— begin GIVEN TEXT —
I'd like to use the formulation of Lefschetz duality stated here, but I can't seem to find a reference for this particular version of it, and it doesn't seem quite right to me.

The exact statement in question is: Let $X$ be a Hausdorff topological space, and let $A \subset X$ be a subspace such that the complement $X - A$ is an orientable topological $n$-manifold. Then, for any abelian group $G$ and any $i$, $$H_i(X, A; G) \cong H_c^{n - i}(X - A; G),$$ where $H_i$ and $H_c^{n - i}$ denote singular homology and compactly supported singular cohomology, respectively.

The problem is, by Poincaré duality, $H_c^{n - i}(X - A; G) \cong H_i(X - A; G)$, so if the above statement is true, then $H_i(X - A; G) \cong H_i(X, A; G)$. But that definitely doesn't seem right; for example, if $X = \mathbb{R}^2$ and $A = \{(0, 0)\}$, then $H_1(X - A; G) \cong G$ because $X - A$ is homotopic to a circle, but $H_1(X, A; G) \cong \tilde{H}_1(X; G) = 0$.

Is the above statement true in this generality? If so, where can I find a proof, and where is my attempt at a counterexample mistaken? If not, what's the correct formulation?

(The main case I'm interested in is where $X$ is a complex projective variety and $A$ is a closed subvariety containing the singular locus of $X$.)
— end GIVEN TEXT —
WRITTEN TASKS:
1) In the Lefschetz duality post, why does the poster doubt the stated version of the duality? Answer in one to three sentences.
2) Reproduce the passage of the Lefschetz duality post from "I'd like to" up to and including "singular cohomology, respectively.".
The records that come after this have nothing to do with the tasks.
— begin RAW RECORDS —
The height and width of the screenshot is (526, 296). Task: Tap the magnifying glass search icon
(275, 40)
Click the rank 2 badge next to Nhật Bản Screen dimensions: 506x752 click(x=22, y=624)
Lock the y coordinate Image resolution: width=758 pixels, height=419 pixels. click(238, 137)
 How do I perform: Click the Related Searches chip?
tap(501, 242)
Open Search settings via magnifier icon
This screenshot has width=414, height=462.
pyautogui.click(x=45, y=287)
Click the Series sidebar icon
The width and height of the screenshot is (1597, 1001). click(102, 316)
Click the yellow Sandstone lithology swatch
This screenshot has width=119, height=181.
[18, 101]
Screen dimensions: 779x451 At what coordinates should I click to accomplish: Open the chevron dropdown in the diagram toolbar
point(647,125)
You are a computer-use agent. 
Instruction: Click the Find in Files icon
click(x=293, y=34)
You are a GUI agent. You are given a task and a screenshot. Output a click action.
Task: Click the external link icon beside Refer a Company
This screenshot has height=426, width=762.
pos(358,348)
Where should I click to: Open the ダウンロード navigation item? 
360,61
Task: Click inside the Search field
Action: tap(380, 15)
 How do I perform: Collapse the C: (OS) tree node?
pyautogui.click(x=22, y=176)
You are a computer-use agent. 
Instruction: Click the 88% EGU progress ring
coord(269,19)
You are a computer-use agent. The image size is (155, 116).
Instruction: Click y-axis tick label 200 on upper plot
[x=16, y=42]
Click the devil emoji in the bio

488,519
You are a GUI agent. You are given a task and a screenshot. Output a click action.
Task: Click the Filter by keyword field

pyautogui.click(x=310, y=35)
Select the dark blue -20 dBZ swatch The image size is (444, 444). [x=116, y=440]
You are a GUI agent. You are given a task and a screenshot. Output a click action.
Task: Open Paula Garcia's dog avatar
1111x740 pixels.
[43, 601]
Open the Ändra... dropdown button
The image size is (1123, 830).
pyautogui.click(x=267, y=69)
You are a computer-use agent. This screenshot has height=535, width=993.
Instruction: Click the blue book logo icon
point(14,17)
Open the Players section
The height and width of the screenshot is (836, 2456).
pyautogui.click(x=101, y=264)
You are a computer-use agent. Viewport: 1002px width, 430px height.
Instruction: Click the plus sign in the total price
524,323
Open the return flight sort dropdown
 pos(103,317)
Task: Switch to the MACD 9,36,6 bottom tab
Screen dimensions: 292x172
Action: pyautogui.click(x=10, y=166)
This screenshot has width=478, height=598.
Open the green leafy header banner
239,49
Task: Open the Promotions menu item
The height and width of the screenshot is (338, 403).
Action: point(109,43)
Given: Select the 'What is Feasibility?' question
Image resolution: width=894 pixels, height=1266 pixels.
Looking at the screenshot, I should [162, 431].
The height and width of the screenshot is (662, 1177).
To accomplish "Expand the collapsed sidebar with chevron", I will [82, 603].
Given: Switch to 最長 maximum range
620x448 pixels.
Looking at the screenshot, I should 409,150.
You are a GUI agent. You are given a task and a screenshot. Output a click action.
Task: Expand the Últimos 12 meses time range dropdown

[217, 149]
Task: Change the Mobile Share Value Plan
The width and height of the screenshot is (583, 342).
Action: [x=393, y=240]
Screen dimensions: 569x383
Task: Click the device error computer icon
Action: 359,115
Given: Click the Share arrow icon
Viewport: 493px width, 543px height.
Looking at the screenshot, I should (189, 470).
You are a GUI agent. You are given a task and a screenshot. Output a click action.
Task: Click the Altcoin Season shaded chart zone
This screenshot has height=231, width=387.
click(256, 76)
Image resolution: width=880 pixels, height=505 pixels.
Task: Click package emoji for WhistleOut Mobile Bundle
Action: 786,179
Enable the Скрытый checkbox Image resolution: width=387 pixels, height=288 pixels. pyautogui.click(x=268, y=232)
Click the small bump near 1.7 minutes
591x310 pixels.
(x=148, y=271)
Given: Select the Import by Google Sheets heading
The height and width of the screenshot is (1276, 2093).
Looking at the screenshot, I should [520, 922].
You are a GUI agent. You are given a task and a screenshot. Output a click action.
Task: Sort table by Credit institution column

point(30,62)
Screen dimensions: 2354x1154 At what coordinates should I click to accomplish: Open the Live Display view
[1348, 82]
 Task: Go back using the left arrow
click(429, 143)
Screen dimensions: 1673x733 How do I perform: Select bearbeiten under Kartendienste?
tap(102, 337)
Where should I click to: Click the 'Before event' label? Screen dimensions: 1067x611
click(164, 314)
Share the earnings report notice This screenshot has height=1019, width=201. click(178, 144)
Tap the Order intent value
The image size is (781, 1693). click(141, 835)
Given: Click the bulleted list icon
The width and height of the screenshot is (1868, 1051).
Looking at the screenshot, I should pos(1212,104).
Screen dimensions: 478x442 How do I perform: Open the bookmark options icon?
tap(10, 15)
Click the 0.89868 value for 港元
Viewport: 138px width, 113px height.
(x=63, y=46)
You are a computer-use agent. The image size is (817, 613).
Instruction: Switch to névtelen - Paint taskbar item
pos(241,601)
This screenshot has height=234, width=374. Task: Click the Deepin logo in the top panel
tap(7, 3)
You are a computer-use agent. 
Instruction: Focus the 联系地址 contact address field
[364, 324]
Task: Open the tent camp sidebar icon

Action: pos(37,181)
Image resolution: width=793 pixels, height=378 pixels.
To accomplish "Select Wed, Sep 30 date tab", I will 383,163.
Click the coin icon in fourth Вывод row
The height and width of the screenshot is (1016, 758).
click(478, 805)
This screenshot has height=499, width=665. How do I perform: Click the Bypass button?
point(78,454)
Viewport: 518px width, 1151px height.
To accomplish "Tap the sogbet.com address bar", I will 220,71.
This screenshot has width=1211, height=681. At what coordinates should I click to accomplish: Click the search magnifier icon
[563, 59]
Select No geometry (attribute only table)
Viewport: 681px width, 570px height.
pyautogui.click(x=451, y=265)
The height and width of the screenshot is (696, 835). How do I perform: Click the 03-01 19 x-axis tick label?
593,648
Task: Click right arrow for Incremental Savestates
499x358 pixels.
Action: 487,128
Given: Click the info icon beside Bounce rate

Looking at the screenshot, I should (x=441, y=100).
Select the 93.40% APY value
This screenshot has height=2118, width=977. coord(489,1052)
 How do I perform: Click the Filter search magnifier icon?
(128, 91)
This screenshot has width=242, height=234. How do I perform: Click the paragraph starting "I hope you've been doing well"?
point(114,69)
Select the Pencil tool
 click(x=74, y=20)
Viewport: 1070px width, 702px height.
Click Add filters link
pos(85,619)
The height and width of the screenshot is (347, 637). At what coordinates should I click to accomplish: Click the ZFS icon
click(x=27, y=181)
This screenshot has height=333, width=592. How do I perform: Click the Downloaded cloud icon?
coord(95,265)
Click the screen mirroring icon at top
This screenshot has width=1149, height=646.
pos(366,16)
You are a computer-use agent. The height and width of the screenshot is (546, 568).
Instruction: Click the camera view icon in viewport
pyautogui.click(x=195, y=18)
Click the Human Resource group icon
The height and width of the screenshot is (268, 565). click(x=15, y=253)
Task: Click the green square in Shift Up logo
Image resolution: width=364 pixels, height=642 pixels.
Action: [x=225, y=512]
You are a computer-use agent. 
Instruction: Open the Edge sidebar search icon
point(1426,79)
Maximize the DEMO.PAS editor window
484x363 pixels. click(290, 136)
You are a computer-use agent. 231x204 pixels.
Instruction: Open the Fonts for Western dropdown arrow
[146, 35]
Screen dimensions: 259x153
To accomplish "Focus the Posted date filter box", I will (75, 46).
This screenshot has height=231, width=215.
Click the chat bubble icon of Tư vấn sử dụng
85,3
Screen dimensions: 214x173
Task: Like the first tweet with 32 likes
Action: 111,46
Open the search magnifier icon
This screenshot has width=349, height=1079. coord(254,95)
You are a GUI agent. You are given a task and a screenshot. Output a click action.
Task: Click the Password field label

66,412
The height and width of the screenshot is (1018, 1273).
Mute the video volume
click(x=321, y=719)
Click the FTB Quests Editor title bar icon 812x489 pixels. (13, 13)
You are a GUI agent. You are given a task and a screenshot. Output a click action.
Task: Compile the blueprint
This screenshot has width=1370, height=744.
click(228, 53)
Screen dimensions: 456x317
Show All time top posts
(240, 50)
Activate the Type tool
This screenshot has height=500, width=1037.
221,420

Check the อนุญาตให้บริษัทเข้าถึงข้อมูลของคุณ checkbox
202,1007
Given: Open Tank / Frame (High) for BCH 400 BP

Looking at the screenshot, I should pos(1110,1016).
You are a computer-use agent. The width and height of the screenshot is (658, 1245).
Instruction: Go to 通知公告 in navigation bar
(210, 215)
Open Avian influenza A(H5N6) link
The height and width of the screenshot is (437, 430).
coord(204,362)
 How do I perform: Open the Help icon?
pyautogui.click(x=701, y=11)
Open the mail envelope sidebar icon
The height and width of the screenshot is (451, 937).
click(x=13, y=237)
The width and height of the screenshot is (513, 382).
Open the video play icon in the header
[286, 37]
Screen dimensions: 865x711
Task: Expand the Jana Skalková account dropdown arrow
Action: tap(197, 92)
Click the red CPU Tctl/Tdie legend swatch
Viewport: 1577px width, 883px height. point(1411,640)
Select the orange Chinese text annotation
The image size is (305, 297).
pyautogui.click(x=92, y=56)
— end RAW RECORDS —
SOLUTIONS PER TASK:
1) By Poincaré duality, $H_c^{n-i}(X - A; G) \cong H_i(X - A; G)$, so the stated version would force $H_i(X - A; G) \cong H_i(X, A; G)$. That fails for $X = \mathbb{R}^2$ and $A = \{(0, 0)\}$. There $H_1(X - A; G) \cong G$ because $X - A$ is homotopic to a circle, while $H_1(X, A; G) \cong \tilde{H}_1(X; G) = 0$.

2)
I'd like to use the formulation of Lefschetz duality stated here, but I can't seem to find a reference for this particular version of it, and it doesn't seem quite right to me.

The exact statement in question is: Let $X$ be a Hausdorff topological space, and let $A \subset X$ be a subspace such that the complement $X - A$ is an orientable topological $n$-manifold. Then, for any abelian group $G$ and any $i$, $$H_i(X, A; G) \cong H_c^{n - i}(X - A; G),$$ where $H_i$ and $H_c^{n - i}$ denote singular homology and compactly supported singular cohomology, respectively.